Heute vor 236 Jahren wurde in Prag Mozarts Oper Il dissoluto punito ossia Il Don Giovanni KV 527 (dt. Der bestrafte Wüstling oder Don Giovanni) mit riesigem Erfolg uraufgeführt. Don Giovanni ist ein Meisterwerk in allen Belangen und wird immer wieder als „Oper aller Opern“ bezeichnet. Durch die Mischung verschiedener Stile, den Verstoß gegen damalige Konventionen und insbesondere die unstandesgemäße Behandlung des Personals erreicht Mozart eine „durchgängige Mehrdeutigkeit“, die vielfältige Interpretationen ermöglicht und zu einer nicht enden wollenden Auseinandersetzung herausfordert. So gibt es von Don Giovanni unzählige Bücher, Aufnahmen und Verfilmungen.

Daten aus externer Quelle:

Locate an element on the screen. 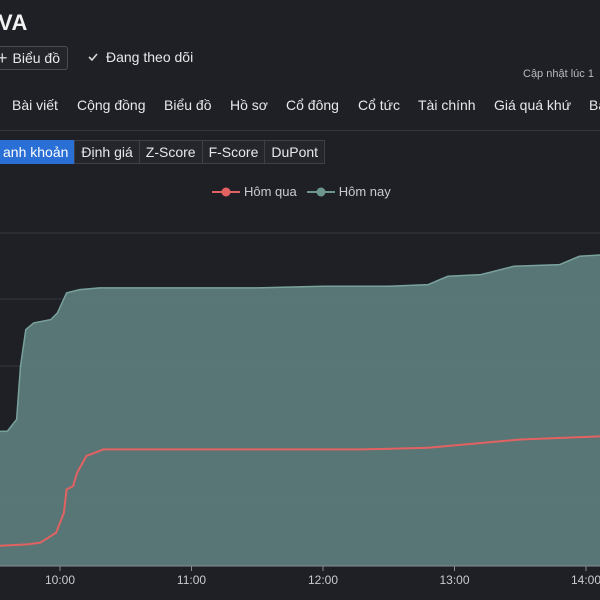 Image resolution: width=600 pixels, height=600 pixels. chart-button-label: Biểu đồ is located at coordinates (36, 58).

Die Handlung ist eigentlich grausig: In vielen Büchern wird Don Giovanni beschönigend als Frauenheld bezeichnet, heute würde man eher von einem Sexualstraftäter sprechen, der in gewissenloser, krankhafter Weise Frauen nachstellt und dabei am Vater von Donna Anna, dem Komtur, sogar einen Mord begeht. Es kommt zu einer fantastischen Szenenfolge mit Intrigen und Verwechslungen, in der die gesamte Gesellschaft auf den Kopf gestellt und die Grenze zwischen Tragödie und Komödie ständig überschritten wird. Beeindruckend ist der doppelte Schluss, wo Don Giovanni vom Geist des Komturs in einer hochdramatischen Szene zunächst für seine Verbrechen zur Rechenschaft gezogen wird und zur Hölle fährt – worauf unmittelbar in Dur der heitere Komödienschluss mit seiner beruhigenden Moral folgt.

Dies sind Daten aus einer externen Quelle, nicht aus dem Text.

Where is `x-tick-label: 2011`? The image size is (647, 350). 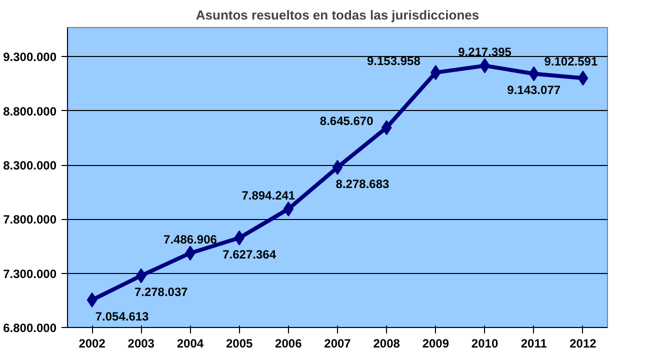
x-tick-label: 2011 is located at coordinates (534, 343).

In #71 haben wir bereits den charmanten Don Giovanni im Liebesduett mit Zerlina kennengelernt, heute hören wir auf der Klassikliste die berühmte Champagner-Arie „Fin ch’han da vino“, in der Don Giovanni von Mozart als sinnenfroher, völlig maßloser und dämonisch getriebener Charakter vorgestellt wird, der er in halsbrecherischer Geschwindigkeit seinem Diener Leporello Anweisungen für ein Fest gibt, das noch am selben Abend stattfinden soll. Wir hören den norwegischen Bariton Johannes Weisser als Don Giovanni, begleitet vom Freiburger Barockorchester unter Leitung des belgischen Dirigenten René Jacobs.